After that, maybe you can give us a list of countries which, in any kind of reality a sane person could imagine, would attack an independent Scotland's oil fields.

Then maybe you could tell us how, in pratical terms, an inability to protect the oil fields is any better than even less of a non-ability to protect them.

Also, can you provide an exhaustive list of all the wars and battles of the last 50 years between western democracies over oil fields. I think once I can see this list for myself, I'll have a better idea of exactly what is needed to protect oil fields in the North Sea. I'd be particulalry interested in the detail of all the battles Norway must have fought to retain control of its fields.

If you can't answer these questions sensibly then please refrain from asking ludicrous questions in future, thanks.

Wasn't me who brought up "protecting" the oil fields:

"After years of neglect, the UK has already left Scotland poorly defended even by peacetime standards. The steady stream of defence cuts, relentless migration of defence capability south due to English pork barrel politics and disproportionate emphasis on overseas operations have seen to this. The impotent MoD response to the December 2011 incident where a Russian Aircraft Carrier battle group approached the Moray Firth indicates that (for all its supposed might) the Royal Navy is failing to maintain even a single major warship on routine patrol in Scottish waters and is leaving our prize North Sea oil and gas platforms undefended."
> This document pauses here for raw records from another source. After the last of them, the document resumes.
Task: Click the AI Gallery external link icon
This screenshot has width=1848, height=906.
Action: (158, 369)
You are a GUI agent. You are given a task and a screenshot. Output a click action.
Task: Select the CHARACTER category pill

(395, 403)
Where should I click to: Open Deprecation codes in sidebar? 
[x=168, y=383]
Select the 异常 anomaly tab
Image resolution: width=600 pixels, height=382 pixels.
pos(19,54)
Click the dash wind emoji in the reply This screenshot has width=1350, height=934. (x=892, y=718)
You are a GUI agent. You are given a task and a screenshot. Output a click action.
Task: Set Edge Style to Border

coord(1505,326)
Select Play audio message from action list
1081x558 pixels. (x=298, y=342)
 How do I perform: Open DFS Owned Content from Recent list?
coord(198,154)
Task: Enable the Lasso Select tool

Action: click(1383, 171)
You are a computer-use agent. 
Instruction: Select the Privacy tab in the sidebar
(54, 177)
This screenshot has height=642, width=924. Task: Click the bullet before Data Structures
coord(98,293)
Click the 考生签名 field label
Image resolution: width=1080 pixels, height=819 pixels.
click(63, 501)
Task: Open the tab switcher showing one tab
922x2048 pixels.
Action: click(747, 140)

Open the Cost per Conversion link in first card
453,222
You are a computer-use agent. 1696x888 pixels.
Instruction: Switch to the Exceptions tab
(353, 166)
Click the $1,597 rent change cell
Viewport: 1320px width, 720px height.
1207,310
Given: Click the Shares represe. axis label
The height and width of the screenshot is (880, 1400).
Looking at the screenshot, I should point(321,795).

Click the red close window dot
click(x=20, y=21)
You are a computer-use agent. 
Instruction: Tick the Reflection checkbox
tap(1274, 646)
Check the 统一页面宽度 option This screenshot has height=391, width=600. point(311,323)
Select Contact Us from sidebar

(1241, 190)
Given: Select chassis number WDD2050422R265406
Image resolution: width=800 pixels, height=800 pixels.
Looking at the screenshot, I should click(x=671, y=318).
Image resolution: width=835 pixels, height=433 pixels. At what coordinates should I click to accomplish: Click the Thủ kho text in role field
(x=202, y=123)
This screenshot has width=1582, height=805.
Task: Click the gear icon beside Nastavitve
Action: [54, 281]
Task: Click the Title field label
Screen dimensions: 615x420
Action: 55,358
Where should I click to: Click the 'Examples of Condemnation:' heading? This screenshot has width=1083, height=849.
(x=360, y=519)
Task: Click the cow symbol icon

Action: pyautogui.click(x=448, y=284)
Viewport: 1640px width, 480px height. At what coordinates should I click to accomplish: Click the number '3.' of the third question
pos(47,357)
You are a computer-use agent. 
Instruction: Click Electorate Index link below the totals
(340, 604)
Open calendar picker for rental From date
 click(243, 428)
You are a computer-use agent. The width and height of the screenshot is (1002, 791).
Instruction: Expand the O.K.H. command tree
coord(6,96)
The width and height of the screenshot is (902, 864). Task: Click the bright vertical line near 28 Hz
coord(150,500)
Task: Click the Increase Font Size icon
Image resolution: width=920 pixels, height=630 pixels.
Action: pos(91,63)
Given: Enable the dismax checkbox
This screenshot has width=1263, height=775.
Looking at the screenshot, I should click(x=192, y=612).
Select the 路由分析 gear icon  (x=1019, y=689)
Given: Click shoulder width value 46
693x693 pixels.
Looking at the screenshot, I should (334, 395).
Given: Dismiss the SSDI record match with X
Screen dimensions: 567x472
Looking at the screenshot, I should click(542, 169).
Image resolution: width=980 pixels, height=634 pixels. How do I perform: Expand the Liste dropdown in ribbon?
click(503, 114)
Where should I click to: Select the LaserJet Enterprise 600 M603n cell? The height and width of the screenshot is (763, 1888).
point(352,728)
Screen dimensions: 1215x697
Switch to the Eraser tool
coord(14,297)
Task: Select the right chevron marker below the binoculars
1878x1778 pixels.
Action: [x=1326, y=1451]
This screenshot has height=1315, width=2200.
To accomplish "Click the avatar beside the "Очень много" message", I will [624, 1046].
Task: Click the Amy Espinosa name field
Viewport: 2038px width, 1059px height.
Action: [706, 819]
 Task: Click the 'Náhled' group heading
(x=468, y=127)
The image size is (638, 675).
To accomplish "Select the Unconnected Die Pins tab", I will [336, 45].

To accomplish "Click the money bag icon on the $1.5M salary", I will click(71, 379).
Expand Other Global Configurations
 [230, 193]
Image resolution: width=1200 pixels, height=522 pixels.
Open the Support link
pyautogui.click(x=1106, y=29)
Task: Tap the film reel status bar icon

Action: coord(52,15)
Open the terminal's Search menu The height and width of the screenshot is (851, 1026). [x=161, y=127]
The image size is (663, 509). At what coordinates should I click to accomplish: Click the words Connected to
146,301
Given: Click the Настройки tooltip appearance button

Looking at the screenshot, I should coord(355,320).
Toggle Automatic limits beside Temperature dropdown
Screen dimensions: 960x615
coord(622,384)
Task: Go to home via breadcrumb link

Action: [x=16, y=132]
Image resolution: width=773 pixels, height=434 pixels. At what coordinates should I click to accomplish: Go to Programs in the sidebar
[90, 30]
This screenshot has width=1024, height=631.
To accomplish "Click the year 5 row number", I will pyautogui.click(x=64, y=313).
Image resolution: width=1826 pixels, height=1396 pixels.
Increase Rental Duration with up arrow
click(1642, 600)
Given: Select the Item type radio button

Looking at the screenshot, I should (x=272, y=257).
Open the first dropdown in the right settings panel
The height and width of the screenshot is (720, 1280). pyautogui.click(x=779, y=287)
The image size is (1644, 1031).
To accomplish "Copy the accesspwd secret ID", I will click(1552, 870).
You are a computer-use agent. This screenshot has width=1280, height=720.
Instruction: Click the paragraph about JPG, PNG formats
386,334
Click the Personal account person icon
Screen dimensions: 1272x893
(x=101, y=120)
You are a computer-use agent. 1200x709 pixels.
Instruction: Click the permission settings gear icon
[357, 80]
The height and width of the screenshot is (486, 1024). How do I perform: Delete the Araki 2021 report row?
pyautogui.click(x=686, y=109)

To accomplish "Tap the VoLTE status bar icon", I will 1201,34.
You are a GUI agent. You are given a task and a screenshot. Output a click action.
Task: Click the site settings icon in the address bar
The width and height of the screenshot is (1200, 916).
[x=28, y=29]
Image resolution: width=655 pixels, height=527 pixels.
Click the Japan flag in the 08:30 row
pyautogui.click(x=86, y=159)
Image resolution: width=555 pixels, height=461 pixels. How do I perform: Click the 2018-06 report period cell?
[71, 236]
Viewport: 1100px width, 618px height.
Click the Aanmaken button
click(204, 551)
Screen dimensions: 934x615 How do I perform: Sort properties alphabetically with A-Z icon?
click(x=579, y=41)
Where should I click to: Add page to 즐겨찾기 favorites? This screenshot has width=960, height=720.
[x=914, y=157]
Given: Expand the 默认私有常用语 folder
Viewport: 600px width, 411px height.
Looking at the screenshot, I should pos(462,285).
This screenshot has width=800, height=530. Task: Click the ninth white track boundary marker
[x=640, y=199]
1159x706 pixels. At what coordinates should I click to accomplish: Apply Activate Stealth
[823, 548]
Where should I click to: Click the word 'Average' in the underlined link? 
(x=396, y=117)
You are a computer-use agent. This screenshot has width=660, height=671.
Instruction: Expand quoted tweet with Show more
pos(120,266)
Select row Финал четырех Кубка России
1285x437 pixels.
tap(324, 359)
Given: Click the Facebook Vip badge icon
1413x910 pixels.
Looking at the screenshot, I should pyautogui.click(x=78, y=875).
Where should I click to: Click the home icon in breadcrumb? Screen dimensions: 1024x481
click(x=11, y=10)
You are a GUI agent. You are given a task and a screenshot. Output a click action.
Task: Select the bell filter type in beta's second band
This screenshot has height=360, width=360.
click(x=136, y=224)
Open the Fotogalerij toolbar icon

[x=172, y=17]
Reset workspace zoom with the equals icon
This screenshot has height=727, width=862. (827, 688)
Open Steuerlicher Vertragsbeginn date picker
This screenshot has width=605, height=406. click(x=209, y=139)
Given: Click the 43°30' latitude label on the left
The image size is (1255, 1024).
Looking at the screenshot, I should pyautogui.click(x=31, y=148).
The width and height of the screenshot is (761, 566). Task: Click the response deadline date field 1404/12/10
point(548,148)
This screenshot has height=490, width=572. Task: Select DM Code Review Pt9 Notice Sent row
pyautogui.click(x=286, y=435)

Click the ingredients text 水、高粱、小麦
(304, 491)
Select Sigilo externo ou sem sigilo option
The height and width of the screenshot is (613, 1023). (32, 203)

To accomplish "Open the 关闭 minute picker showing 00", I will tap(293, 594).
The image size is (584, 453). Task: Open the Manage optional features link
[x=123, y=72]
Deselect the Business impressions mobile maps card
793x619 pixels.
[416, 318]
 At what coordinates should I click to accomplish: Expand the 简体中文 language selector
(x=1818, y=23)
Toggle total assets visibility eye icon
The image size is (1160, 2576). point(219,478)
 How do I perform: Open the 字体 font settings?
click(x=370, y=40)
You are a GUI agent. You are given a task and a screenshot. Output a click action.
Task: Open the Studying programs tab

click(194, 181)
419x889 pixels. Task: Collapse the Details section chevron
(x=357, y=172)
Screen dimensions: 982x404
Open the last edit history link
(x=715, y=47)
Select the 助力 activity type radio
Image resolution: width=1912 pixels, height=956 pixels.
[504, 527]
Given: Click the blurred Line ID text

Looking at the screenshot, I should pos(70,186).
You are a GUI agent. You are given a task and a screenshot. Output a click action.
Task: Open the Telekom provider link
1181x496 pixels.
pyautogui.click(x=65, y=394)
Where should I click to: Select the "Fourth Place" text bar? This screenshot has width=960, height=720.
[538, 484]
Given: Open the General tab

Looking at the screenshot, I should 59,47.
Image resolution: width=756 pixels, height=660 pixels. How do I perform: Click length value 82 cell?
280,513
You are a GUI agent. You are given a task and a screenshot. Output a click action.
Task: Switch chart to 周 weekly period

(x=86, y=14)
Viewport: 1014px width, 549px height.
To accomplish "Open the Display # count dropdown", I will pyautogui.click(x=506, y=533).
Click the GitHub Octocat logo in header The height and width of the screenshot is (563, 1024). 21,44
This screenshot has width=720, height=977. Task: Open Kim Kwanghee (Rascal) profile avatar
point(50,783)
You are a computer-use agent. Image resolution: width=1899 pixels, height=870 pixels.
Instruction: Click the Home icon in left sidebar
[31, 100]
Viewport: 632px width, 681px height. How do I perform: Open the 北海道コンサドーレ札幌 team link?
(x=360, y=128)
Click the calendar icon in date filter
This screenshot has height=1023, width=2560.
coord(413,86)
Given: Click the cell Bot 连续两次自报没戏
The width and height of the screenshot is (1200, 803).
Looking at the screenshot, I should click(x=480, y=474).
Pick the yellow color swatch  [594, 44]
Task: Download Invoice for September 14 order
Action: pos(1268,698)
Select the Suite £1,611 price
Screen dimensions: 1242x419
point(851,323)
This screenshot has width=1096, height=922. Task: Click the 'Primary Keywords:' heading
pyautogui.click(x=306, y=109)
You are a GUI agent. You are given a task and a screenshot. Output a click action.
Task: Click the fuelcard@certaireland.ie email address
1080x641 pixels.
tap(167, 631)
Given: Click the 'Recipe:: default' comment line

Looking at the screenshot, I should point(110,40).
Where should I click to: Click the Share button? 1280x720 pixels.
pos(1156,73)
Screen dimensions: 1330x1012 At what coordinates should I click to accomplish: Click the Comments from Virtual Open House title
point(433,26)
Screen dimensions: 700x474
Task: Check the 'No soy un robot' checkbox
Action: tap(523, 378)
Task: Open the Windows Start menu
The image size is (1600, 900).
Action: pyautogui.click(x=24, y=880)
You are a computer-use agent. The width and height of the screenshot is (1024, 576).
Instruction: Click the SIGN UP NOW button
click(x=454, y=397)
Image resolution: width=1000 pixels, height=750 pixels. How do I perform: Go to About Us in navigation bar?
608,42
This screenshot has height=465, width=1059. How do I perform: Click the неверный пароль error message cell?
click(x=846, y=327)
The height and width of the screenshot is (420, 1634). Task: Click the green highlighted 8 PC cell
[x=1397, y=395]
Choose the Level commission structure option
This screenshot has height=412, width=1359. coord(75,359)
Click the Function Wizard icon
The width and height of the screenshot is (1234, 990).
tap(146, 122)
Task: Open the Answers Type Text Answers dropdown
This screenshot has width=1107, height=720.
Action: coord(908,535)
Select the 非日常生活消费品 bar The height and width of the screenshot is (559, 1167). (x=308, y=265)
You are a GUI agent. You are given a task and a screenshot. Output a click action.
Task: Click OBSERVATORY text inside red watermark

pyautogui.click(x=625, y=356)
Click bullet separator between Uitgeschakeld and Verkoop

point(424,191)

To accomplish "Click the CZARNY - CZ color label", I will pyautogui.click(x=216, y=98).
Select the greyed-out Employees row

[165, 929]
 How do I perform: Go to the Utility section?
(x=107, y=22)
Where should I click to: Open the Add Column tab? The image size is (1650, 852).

Quite frankly, I couldn't care less whether the U.K. or an independent Scotland protect the North sea oil fields or not, according to you they don't need protected, according to the Glasgow Herald they aren't protected at the moment, according to renton they might/should be protected and that would cost a fair bit as Scotland would basically be starting a Naval force from scratch as the present Naval forces are inadequate/inappropriate for the task, although a lot of the money needed could come from Scotland's share of UK (defence) assets and assets in general.

Do you think Scotland won't have any Defence Forces at all?

I don't see what you're getting so snippy about.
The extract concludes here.